La documentazione relativa ad alcuni lavori a intaglio realizzati in questi anni per Giovanni Andrea III Doria e ricordati genericamente da Ratti (1769, p. 59), da un lato fornisce chiari elementi di continuità per un solido rapporto di committenza, avviato dal 1671, dall’altro conferma la costante attenzione riservata dall’artista all’intaglio, destinato molto probabilmente a maestranze specializzate in bottega: per la galleria del Palazzo del Principe, tra il 1696 e il 1698, lo scultore realizzò una serie di ‘lumiere’, per le quali ricevette acconti a più riprese fino al consistente pagamento di 2560 lire segnato al 30 settembre 1698 (Stagno, 2012). Nella stessa occasione fu remunerato per «sua mercede della fattura e scoltura fatta à due piedi di buffetto», riconoscibili in due tavolini la cui base è scolpita con aquile araldiche (ibid.).
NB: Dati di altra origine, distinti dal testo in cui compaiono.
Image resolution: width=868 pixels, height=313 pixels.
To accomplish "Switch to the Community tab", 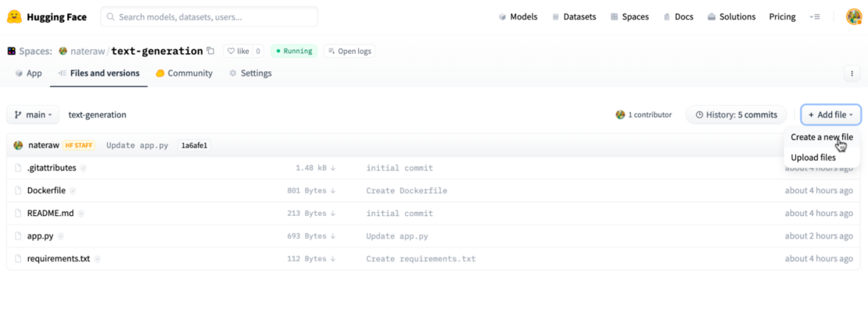I will click(x=184, y=74).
Pur ipotizzando l’intervento della bottega, questi lavori dimostrano una continuità della produzione in legno nel corso di tutta la sua carriera e non solo in una fase antecedente al 1680 (Franchini Guelfi, 1991, p. 434).
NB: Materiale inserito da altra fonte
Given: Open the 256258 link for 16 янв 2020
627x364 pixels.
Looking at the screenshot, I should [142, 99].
L’attribuzione proposta da Ratti (1762, 1997, p. 63; Id., 1769, p. 59) a Parodi del magnifico letto trionfale – «un miracolo dell’ingegno e dell’arte» – per i Brignole-Sale, di cui esiste un disegno progettuale assegnato a De Ferrari (Boccardo, 1996, p. 369), è contraddetta da alcuni documenti, secondo i quali il «Romano intagliatore» remunerato per l’arredo nel 1697 deve identificarsi con Giovanni Palmieri. Contestualmente lo studioso ha dimostrato che la celebre Specchiera Brignole, attribuita a Filippo Parodi da Federigo Alizeri, è il frutto di un assemblaggio di svariati pezzi, ove confluirono anche brani del citato letto (Boccardo, 1996).

Il 5 giugno 1696 Parodi, a Genova, fece testamento (Rotondi Briasco, 1962, p. 85). Il 16 maggio 1701 accolse in bottega come apprendista Francesco Maria Sivori (Belloni, 1988, p. 173). Come detto, morì a Genova e fu sepolto il 22 luglio 1702 nella chiesa di S. Teodoro.

L’inventario dei suoi beni, redatto post mortem il 6 giugno 1703, è un documento prezioso per comprendere la gestione e l’organizzazione della bottega nella quale risultavano presenti molti modelli, alcuni dei quali connessi a celebri gruppi scultorei berniniani (Rotondi Briasco, 1962, pp. 87-91; Magnani, 2006).